Canadian crime writer (1888–1953)

Charlotte Beatrix "Pearl" Foley (September 3, 1888 – October 12, 1953) was a Canadian crime writer. She sometimes went by the pseudonym Paul de Mar.

== Early life and education ==
Charlotte Beatrix Foley was born to Mr. and Mrs. John A. Foley in Toronto, Ontario, on September 3, 1888. She attended the University of Toronto as well as the Ontario College of Art.

As of 1924, Foley lived at 165 Wellesley Crescent in Toronto.

== Career ==
Foley wrote four books: The Gift of the Gods (1921), The Octagon Crystal (1929), The Gnome Mine Mystery (1933, as Paul de Mar) and The Yellow Circle (1937).

Octagon Crystal follows "Red Hawk", described as a "Narragansett chief", beset by criminals seeking the eponymous crystal. In parallel, the young couple of Forrest Selwyn and Ralph Lorriston engaged in a "checkered" courtship. A reviewer in The Buffalo Times was not thrilled with the read, calling it a "detective story without the detective".

Gift of the Gods is about a Chinese girl who visits North America.

A mediocre review in The New York Times described Yellow Circle, a murder mystery, as reminiscent of the Philo Vance novels. The novel features Richard North, a detective who appears in some of Foley's other works. It was serialized in the Toronto Star beginning in 1938.

Gnome Mine Mystery is about a crime involving a mine in northern Ontario.
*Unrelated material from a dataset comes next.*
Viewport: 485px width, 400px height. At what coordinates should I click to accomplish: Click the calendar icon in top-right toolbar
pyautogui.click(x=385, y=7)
As of 1938, Foley also worked in a department store evaluating customers' credit.

== Works ==

- The Gift of the Gods (Toronto: Allen, 1921)
- The Octagon Crystal (Brentano; New York: Carrier, 1929)
- The Gnome Mine Mystery: A Northern Ontario Mining Story, as Paul de Mar (London: Hamilton, 1933)
- The Yellow Circle (Philadelphia: Lippincott, 1937)

== Death ==
Foley died at Toronto General Hospital on October 12, 1953.